The foundation was named in honour of Marie and George’s son, Tristan. 
Tristan was a former University of NSW law student and a young lawyer who took his own life in 2004 after suffering from clinical depression.
Marie and the foundation have been at the forefront of trying to find out why such a high percentage of lawyers suffer from depression as compared to other professions and she is a worthy winner of the LitSupport Advocate Award at this year's Lawyers Weekly Australian Law Awards, proudly sponsored by List A Barristers.
In her speech, Marie said that when she began the journey with TJMF six years ago she was told that depression and mental illness did not exist within the legal profession and that universities didn’t have time to be concerned with the mental health of their students.

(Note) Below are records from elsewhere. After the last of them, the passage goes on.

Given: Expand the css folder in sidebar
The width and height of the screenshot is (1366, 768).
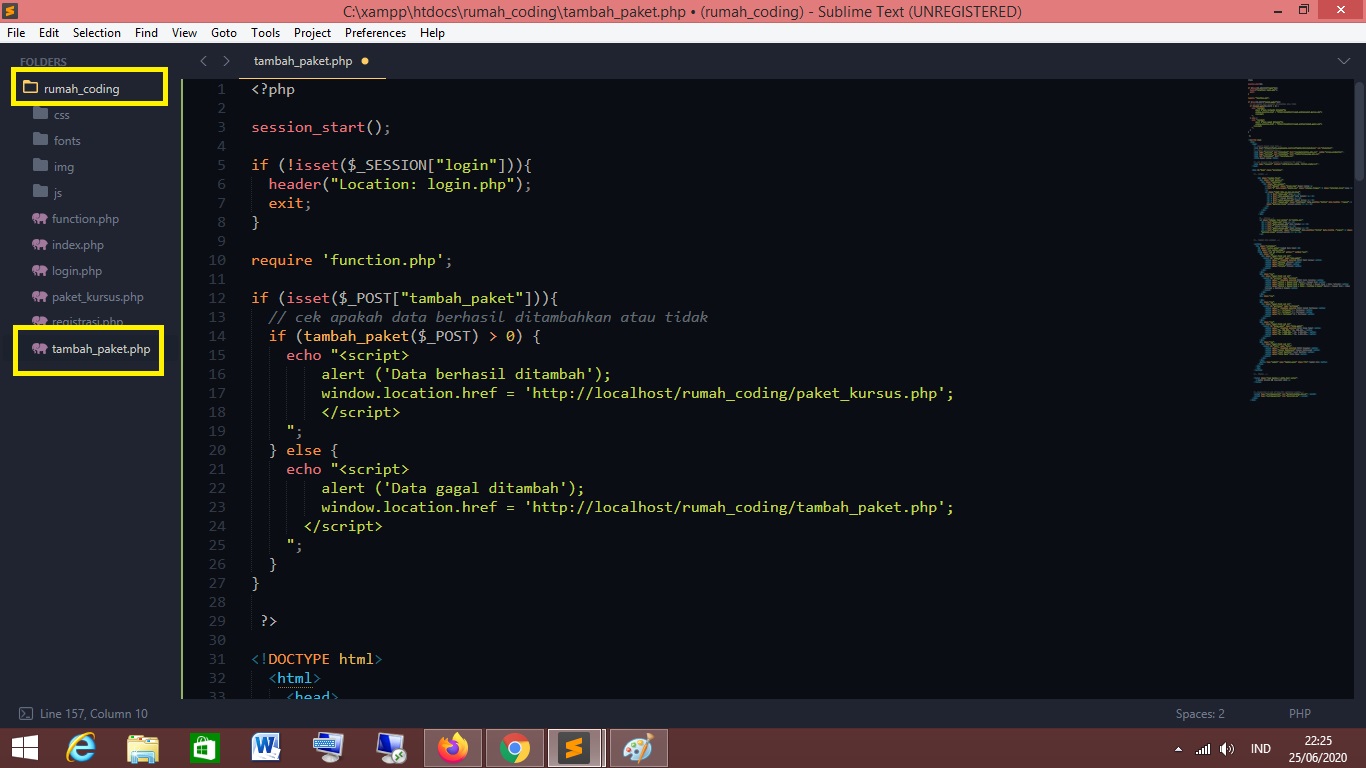Looking at the screenshot, I should pyautogui.click(x=61, y=115).
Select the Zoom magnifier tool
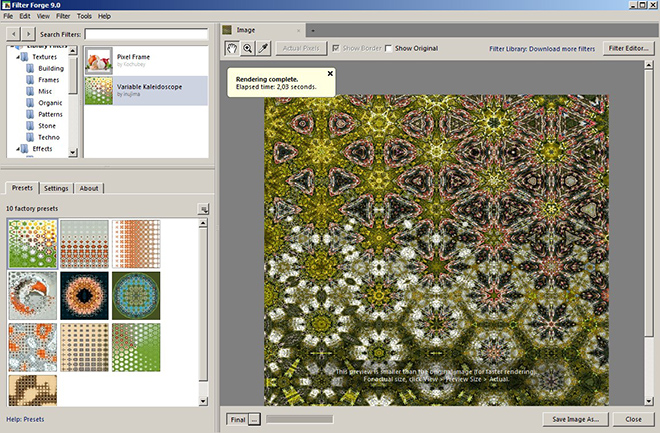This screenshot has height=433, width=660. (x=246, y=48)
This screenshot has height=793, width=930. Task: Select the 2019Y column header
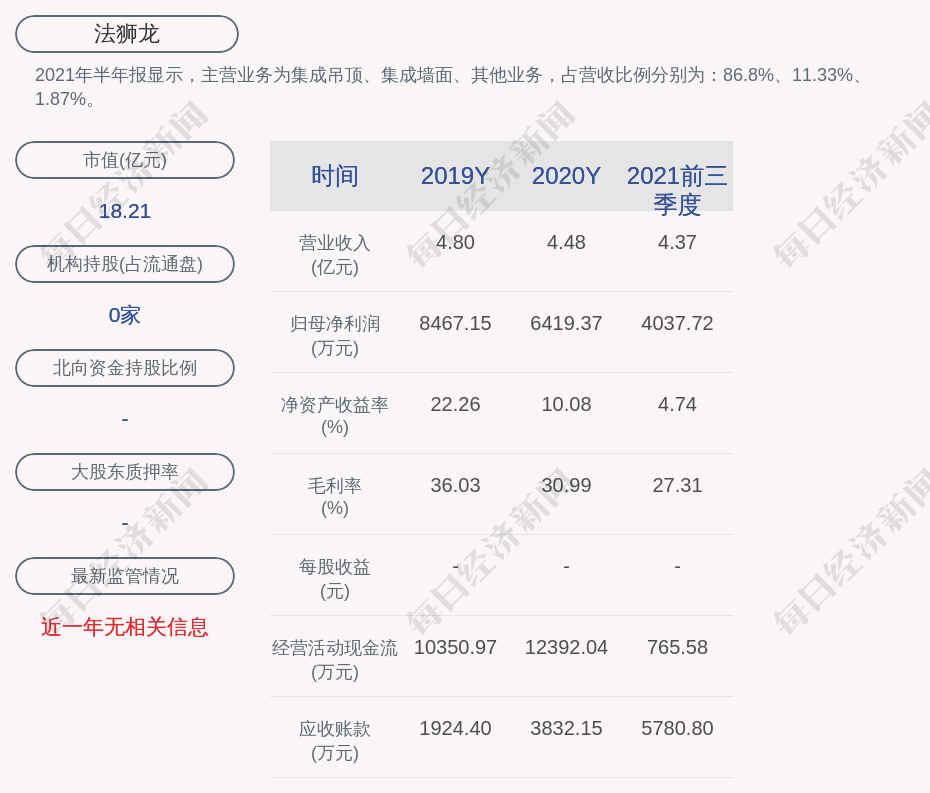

The foundation then commissioned a research project with Professor Ian Hickie and the Brain and Mind Institute at the University of Sydney in 2007.
Almost 2500 lawyers and law students were surveyed and the tabling of the final report in September 2008 showed that more than 25 per cent of barristers, one third of lawyers and almost half of all law students have a high or very high risk of getting a diagnosable mental illness.
“Unfortunately the sentiment that ‘if the kitchen is too hot you need to get out’ is still alive and well in the profession and lawyers feel they need to go it alone," said Jepson at the awards.
This research has been the guiding light for law firms and bodies seeking to address this issue, and the expertise of Marie and the foundation has been called upon on numerous occasions by a range of law firms. 
In the last 12 months, Marie and the other directors of the foundation have given many presentations on mental illness in the legal profession and the need for preventative action.
Henry Davis York, the Australian National University, the National Managing Partners Conference and the Northern Territory and Western Australian law societies have all benefitted from the foundation’s expertise.
“She inspired me (when I was managing partner at Freehills), and I know many others, to think deeply about the causes of this awful problem, to encourage those of us involved in management to talk about it, and to seek out ways to make it a topic which is no longer marred by a stigma, but which is something seen out in the open, that can be dealt with, with support and an appropriate culture,” said Peter Butler, a partner at Freehills and a director at the foundation. 
Marie has been a true champion and voice for all members of the legal profession and is a fitting winner of the inaugural advocate award.
LitSupport’s managing director Brad Gabriel (pictured right) presented the Advocate Award to Marie Jepson.